START Supplied material

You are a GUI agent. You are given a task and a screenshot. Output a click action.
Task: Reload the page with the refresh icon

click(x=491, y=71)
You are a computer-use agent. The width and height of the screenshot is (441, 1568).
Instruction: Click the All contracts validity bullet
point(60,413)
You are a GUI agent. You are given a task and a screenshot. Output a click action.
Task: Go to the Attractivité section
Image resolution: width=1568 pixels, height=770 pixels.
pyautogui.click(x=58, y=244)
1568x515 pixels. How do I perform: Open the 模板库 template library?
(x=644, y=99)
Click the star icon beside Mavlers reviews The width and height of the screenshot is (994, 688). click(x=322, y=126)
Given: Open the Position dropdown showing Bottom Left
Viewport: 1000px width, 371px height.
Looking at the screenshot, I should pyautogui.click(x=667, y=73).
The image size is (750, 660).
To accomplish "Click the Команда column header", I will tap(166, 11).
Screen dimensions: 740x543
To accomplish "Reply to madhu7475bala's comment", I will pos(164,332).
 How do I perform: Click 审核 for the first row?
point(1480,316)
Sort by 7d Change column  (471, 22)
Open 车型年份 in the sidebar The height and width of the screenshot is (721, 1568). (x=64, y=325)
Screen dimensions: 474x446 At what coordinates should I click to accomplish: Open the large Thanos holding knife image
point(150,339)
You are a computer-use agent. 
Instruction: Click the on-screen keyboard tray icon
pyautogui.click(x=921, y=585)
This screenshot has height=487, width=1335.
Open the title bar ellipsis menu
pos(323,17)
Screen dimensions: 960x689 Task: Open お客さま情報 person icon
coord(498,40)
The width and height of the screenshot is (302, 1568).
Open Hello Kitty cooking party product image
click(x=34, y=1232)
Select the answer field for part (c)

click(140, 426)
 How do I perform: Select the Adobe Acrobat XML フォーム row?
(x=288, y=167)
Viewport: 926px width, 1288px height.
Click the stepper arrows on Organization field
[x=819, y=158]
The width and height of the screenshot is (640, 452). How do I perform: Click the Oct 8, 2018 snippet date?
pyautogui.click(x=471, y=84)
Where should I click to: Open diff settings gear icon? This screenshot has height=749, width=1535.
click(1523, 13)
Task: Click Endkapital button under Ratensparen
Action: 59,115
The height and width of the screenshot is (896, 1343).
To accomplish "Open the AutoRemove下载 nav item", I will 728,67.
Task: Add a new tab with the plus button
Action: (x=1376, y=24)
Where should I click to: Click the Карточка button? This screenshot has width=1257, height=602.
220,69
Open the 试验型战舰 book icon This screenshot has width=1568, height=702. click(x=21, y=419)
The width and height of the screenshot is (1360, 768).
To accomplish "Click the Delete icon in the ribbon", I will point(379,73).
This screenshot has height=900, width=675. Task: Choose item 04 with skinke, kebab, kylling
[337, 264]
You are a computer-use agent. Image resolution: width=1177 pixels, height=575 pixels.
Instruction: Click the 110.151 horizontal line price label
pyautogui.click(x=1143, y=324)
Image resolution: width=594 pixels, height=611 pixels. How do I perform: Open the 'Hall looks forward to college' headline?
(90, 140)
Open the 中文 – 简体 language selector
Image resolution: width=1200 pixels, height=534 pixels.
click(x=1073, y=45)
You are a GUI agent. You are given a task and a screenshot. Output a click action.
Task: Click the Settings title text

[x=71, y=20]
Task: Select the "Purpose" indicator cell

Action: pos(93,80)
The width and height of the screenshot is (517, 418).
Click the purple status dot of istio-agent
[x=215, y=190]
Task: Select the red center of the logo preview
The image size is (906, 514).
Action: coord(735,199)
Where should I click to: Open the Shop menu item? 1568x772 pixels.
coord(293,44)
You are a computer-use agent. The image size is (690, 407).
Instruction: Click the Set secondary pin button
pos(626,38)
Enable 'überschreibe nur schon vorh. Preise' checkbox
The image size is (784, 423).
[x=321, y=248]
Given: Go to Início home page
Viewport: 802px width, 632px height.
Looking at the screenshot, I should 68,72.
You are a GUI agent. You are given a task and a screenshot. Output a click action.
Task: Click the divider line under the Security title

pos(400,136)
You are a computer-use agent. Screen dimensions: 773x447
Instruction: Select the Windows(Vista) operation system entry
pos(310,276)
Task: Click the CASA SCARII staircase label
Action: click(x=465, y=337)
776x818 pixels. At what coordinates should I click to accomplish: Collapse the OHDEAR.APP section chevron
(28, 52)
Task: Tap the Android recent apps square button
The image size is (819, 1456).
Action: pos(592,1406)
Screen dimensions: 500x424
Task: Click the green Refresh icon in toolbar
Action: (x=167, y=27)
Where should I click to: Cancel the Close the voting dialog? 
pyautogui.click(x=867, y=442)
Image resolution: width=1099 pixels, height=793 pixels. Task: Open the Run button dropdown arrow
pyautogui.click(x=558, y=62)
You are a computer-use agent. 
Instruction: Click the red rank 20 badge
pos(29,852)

END Supplied material

Exercise requirements: Every record must be output again with its wording unchanged.

Written answer:
You are a GUI agent. You are given a task and a screenshot. Output a click action.
Task: Reload the page with the refresh icon

click(x=491, y=71)
You are a computer-use agent. The width and height of the screenshot is (441, 1568).
Instruction: Click the All contracts validity bullet
point(60,413)
You are a GUI agent. You are given a task and a screenshot. Output a click action.
Task: Go to the Attractivité section
Image resolution: width=1568 pixels, height=770 pixels.
pyautogui.click(x=58, y=244)
1568x515 pixels. How do I perform: Open the 模板库 template library?
(x=644, y=99)
Click the star icon beside Mavlers reviews The width and height of the screenshot is (994, 688). click(x=322, y=126)
Given: Open the Position dropdown showing Bottom Left
Viewport: 1000px width, 371px height.
Looking at the screenshot, I should pyautogui.click(x=667, y=73).
The image size is (750, 660).
To accomplish "Click the Команда column header", I will tap(166, 11).
Screen dimensions: 740x543
To accomplish "Reply to madhu7475bala's comment", I will pos(164,332).
 How do I perform: Click 审核 for the first row?
point(1480,316)
Sort by 7d Change column  (471, 22)
Open 车型年份 in the sidebar The height and width of the screenshot is (721, 1568). (x=64, y=325)
Screen dimensions: 474x446 At what coordinates should I click to accomplish: Open the large Thanos holding knife image
point(150,339)
You are a computer-use agent. 
Instruction: Click the on-screen keyboard tray icon
pyautogui.click(x=921, y=585)
This screenshot has height=487, width=1335.
Open the title bar ellipsis menu
pos(323,17)
Screen dimensions: 960x689 Task: Open お客さま情報 person icon
coord(498,40)
The width and height of the screenshot is (302, 1568).
Open Hello Kitty cooking party product image
click(x=34, y=1232)
Select the answer field for part (c)

click(140, 426)
 How do I perform: Select the Adobe Acrobat XML フォーム row?
(x=288, y=167)
Viewport: 926px width, 1288px height.
Click the stepper arrows on Organization field
[x=819, y=158]
The width and height of the screenshot is (640, 452). How do I perform: Click the Oct 8, 2018 snippet date?
pyautogui.click(x=471, y=84)
Where should I click to: Open diff settings gear icon? This screenshot has height=749, width=1535.
click(1523, 13)
Task: Click Endkapital button under Ratensparen
Action: 59,115
The height and width of the screenshot is (896, 1343).
To accomplish "Open the AutoRemove下载 nav item", I will 728,67.
Task: Add a new tab with the plus button
Action: (x=1376, y=24)
Where should I click to: Click the Карточка button? This screenshot has width=1257, height=602.
220,69
Open the 试验型战舰 book icon This screenshot has width=1568, height=702. click(x=21, y=419)
The width and height of the screenshot is (1360, 768).
To accomplish "Click the Delete icon in the ribbon", I will point(379,73).
This screenshot has height=900, width=675. Task: Choose item 04 with skinke, kebab, kylling
[337, 264]
You are a computer-use agent. Image resolution: width=1177 pixels, height=575 pixels.
Instruction: Click the 110.151 horizontal line price label
pyautogui.click(x=1143, y=324)
Image resolution: width=594 pixels, height=611 pixels. How do I perform: Open the 'Hall looks forward to college' headline?
(90, 140)
Open the 中文 – 简体 language selector
Image resolution: width=1200 pixels, height=534 pixels.
click(x=1073, y=45)
You are a GUI agent. You are given a task and a screenshot. Output a click action.
Task: Click the Settings title text

[x=71, y=20]
Task: Select the "Purpose" indicator cell

Action: pos(93,80)
The width and height of the screenshot is (517, 418).
Click the purple status dot of istio-agent
[x=215, y=190]
Task: Select the red center of the logo preview
The image size is (906, 514).
Action: coord(735,199)
Where should I click to: Open the Shop menu item? 1568x772 pixels.
coord(293,44)
You are a computer-use agent. The image size is (690, 407).
Instruction: Click the Set secondary pin button
pos(626,38)
Enable 'überschreibe nur schon vorh. Preise' checkbox
The image size is (784, 423).
[x=321, y=248]
Given: Go to Início home page
Viewport: 802px width, 632px height.
Looking at the screenshot, I should 68,72.
You are a GUI agent. You are given a task and a screenshot. Output a click action.
Task: Click the divider line under the Security title

pos(400,136)
You are a computer-use agent. Screen dimensions: 773x447
Instruction: Select the Windows(Vista) operation system entry
pos(310,276)
Task: Click the CASA SCARII staircase label
Action: click(x=465, y=337)
776x818 pixels. At what coordinates should I click to accomplish: Collapse the OHDEAR.APP section chevron
(28, 52)
Task: Tap the Android recent apps square button
The image size is (819, 1456).
Action: pos(592,1406)
Screen dimensions: 500x424
Task: Click the green Refresh icon in toolbar
Action: (x=167, y=27)
Where should I click to: Cancel the Close the voting dialog? 
pyautogui.click(x=867, y=442)
Image resolution: width=1099 pixels, height=793 pixels. Task: Open the Run button dropdown arrow
pyautogui.click(x=558, y=62)
You are a computer-use agent. 
Instruction: Click the red rank 20 badge
pos(29,852)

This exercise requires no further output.